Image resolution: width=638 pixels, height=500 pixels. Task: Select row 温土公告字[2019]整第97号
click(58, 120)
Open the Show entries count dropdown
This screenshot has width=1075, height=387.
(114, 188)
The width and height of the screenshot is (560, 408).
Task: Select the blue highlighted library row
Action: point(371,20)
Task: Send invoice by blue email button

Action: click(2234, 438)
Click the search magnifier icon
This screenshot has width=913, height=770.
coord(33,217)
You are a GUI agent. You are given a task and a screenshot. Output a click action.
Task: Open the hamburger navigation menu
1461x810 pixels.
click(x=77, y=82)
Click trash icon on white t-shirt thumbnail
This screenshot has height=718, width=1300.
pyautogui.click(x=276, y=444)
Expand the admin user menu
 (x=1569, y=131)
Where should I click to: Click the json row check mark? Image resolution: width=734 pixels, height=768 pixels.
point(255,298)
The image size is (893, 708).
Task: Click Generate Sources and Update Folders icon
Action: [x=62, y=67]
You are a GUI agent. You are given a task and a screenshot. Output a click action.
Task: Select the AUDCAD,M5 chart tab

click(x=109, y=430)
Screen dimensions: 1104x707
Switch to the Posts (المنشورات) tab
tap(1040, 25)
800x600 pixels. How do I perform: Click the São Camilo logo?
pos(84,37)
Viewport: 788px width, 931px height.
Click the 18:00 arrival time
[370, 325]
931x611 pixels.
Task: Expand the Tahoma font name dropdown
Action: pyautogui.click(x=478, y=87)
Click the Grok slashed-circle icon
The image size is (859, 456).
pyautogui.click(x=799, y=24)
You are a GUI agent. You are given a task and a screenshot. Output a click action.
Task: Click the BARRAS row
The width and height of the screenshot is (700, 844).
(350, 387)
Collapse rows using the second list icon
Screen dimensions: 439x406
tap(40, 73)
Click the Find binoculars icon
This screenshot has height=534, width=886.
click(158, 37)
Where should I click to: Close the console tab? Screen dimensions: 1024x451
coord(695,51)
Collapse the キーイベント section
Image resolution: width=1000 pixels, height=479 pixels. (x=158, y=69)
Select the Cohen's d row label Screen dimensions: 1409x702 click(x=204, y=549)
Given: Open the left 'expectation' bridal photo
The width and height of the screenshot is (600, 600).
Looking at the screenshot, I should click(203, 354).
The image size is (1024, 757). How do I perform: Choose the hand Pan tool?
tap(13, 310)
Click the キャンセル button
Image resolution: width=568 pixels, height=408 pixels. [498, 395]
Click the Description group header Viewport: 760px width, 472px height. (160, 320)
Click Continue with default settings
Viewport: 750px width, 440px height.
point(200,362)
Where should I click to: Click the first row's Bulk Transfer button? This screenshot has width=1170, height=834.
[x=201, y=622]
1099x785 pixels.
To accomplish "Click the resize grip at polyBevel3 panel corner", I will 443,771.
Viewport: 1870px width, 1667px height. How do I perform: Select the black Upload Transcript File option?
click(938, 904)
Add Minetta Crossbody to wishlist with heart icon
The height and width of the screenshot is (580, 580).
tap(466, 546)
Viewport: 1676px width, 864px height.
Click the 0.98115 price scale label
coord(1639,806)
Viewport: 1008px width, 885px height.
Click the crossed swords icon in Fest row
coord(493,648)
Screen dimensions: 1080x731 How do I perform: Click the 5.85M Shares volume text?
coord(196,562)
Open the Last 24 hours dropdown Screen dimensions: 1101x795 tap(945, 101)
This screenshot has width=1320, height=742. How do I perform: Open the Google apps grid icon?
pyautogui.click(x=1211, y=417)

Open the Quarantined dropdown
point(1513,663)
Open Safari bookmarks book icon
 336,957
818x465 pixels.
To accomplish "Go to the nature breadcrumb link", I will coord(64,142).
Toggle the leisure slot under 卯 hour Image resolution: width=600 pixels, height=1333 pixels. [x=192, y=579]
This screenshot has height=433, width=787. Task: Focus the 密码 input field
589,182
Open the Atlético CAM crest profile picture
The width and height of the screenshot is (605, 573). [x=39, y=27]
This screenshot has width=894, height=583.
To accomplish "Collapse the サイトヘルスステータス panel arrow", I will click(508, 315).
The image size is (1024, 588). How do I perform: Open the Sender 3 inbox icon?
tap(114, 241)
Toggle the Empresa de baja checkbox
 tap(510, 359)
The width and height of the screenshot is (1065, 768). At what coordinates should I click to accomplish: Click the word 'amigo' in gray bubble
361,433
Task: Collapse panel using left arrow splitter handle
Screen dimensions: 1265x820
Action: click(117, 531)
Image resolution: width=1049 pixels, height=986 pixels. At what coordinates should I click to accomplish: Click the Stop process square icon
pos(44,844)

########################################

_Instructions to follow_
Please output the lines of the listing above that fall in the stretch from the one with "The image size is (1024, 757)." through the one with "Open the Last", exactly and only those.

_Exercise response_
The image size is (1024, 757). How do I perform: Choose the hand Pan tool?
tap(13, 310)
Click the キャンセル button
Image resolution: width=568 pixels, height=408 pixels. [498, 395]
Click the Description group header Viewport: 760px width, 472px height. (160, 320)
Click Continue with default settings
Viewport: 750px width, 440px height.
point(200,362)
Where should I click to: Click the first row's Bulk Transfer button? This screenshot has width=1170, height=834.
[x=201, y=622]
1099x785 pixels.
To accomplish "Click the resize grip at polyBevel3 panel corner", I will 443,771.
Viewport: 1870px width, 1667px height. How do I perform: Select the black Upload Transcript File option?
click(938, 904)
Add Minetta Crossbody to wishlist with heart icon
The height and width of the screenshot is (580, 580).
tap(466, 546)
Viewport: 1676px width, 864px height.
Click the 0.98115 price scale label
coord(1639,806)
Viewport: 1008px width, 885px height.
Click the crossed swords icon in Fest row
coord(493,648)
Screen dimensions: 1080x731 How do I perform: Click the 5.85M Shares volume text?
coord(196,562)
Open the Last 24 hours dropdown Screen dimensions: 1101x795 tap(945, 101)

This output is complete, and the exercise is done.